╭──

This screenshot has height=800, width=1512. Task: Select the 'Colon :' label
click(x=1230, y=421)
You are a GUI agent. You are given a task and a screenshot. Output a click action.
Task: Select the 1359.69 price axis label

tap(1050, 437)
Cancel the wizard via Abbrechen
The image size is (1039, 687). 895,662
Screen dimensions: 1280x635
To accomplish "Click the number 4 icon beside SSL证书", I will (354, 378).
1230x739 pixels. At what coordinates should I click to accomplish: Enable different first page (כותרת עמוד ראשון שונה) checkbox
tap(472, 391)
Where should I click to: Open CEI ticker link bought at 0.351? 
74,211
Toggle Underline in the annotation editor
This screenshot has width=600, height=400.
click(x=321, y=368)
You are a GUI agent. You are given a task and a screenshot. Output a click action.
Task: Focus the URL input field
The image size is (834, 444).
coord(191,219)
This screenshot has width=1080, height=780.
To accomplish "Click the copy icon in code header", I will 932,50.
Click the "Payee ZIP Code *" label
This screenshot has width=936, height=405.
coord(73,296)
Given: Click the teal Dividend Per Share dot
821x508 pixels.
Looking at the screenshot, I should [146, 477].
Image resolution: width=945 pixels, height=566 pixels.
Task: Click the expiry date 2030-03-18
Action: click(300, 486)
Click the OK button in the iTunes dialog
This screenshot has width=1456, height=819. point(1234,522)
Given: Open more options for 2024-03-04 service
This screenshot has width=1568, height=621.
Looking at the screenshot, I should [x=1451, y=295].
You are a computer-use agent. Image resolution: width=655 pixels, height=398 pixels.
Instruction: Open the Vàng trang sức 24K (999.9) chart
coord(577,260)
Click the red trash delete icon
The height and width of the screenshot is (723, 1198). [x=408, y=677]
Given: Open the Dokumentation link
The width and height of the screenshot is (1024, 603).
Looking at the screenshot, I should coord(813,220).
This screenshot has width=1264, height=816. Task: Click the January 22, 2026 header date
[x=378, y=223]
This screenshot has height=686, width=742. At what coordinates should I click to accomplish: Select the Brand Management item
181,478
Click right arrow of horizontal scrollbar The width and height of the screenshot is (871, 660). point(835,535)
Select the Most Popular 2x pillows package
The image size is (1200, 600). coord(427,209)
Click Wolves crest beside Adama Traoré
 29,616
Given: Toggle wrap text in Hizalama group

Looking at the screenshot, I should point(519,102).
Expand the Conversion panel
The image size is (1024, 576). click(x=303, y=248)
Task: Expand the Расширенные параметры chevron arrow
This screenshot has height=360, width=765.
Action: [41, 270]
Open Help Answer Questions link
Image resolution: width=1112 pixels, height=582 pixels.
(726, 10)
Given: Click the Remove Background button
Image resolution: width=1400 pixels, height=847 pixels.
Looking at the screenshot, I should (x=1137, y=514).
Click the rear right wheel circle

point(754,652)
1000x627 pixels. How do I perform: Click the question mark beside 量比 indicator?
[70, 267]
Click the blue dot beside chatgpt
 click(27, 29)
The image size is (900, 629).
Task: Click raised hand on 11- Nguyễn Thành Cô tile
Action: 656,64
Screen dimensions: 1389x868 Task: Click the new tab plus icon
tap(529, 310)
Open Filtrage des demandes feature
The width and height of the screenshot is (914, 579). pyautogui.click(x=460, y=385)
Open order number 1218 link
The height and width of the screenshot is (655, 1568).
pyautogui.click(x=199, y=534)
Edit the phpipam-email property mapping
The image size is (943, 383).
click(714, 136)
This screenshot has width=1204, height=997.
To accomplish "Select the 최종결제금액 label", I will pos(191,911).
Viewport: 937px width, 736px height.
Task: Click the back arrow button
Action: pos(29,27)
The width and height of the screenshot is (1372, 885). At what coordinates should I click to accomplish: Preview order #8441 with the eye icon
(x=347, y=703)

╰──

* **Action item**
The entire listing should be repeated with no line missing and no word altered.

* **Expected answer**
This screenshot has height=800, width=1512. Task: Select the 'Colon :' label
click(x=1230, y=421)
You are a GUI agent. You are given a task and a screenshot. Output a click action.
Task: Select the 1359.69 price axis label

tap(1050, 437)
Cancel the wizard via Abbrechen
The image size is (1039, 687). 895,662
Screen dimensions: 1280x635
To accomplish "Click the number 4 icon beside SSL证书", I will (354, 378).
1230x739 pixels. At what coordinates should I click to accomplish: Enable different first page (כותרת עמוד ראשון שונה) checkbox
tap(472, 391)
Where should I click to: Open CEI ticker link bought at 0.351? 
74,211
Toggle Underline in the annotation editor
This screenshot has width=600, height=400.
click(x=321, y=368)
You are a GUI agent. You are given a task and a screenshot. Output a click action.
Task: Focus the URL input field
The image size is (834, 444).
coord(191,219)
This screenshot has width=1080, height=780.
To accomplish "Click the copy icon in code header", I will 932,50.
Click the "Payee ZIP Code *" label
This screenshot has width=936, height=405.
coord(73,296)
Given: Click the teal Dividend Per Share dot
821x508 pixels.
Looking at the screenshot, I should [146, 477].
Image resolution: width=945 pixels, height=566 pixels.
Task: Click the expiry date 2030-03-18
Action: click(300, 486)
Click the OK button in the iTunes dialog
This screenshot has width=1456, height=819. point(1234,522)
Given: Open more options for 2024-03-04 service
This screenshot has width=1568, height=621.
Looking at the screenshot, I should [x=1451, y=295].
You are a computer-use agent. Image resolution: width=655 pixels, height=398 pixels.
Instruction: Open the Vàng trang sức 24K (999.9) chart
coord(577,260)
Click the red trash delete icon
The height and width of the screenshot is (723, 1198). [x=408, y=677]
Given: Open the Dokumentation link
The width and height of the screenshot is (1024, 603).
Looking at the screenshot, I should coord(813,220).
This screenshot has width=1264, height=816. Task: Click the January 22, 2026 header date
[x=378, y=223]
This screenshot has height=686, width=742. At what coordinates should I click to accomplish: Select the Brand Management item
181,478
Click right arrow of horizontal scrollbar The width and height of the screenshot is (871, 660). point(835,535)
Select the Most Popular 2x pillows package
The image size is (1200, 600). coord(427,209)
Click Wolves crest beside Adama Traoré
 29,616
Given: Toggle wrap text in Hizalama group

Looking at the screenshot, I should point(519,102).
Expand the Conversion panel
The image size is (1024, 576). click(x=303, y=248)
Task: Expand the Расширенные параметры chevron arrow
This screenshot has height=360, width=765.
Action: [41, 270]
Open Help Answer Questions link
Image resolution: width=1112 pixels, height=582 pixels.
(726, 10)
Given: Click the Remove Background button
Image resolution: width=1400 pixels, height=847 pixels.
Looking at the screenshot, I should (x=1137, y=514).
Click the rear right wheel circle

point(754,652)
1000x627 pixels. How do I perform: Click the question mark beside 量比 indicator?
[70, 267]
Click the blue dot beside chatgpt
 click(27, 29)
The image size is (900, 629).
Task: Click raised hand on 11- Nguyễn Thành Cô tile
Action: 656,64
Screen dimensions: 1389x868 Task: Click the new tab plus icon
tap(529, 310)
Open Filtrage des demandes feature
The width and height of the screenshot is (914, 579). pyautogui.click(x=460, y=385)
Open order number 1218 link
The height and width of the screenshot is (655, 1568).
pyautogui.click(x=199, y=534)
Edit the phpipam-email property mapping
The image size is (943, 383).
click(714, 136)
This screenshot has width=1204, height=997.
To accomplish "Select the 최종결제금액 label", I will pos(191,911).
Viewport: 937px width, 736px height.
Task: Click the back arrow button
Action: pos(29,27)
The width and height of the screenshot is (1372, 885). At what coordinates should I click to accomplish: Preview order #8441 with the eye icon
(x=347, y=703)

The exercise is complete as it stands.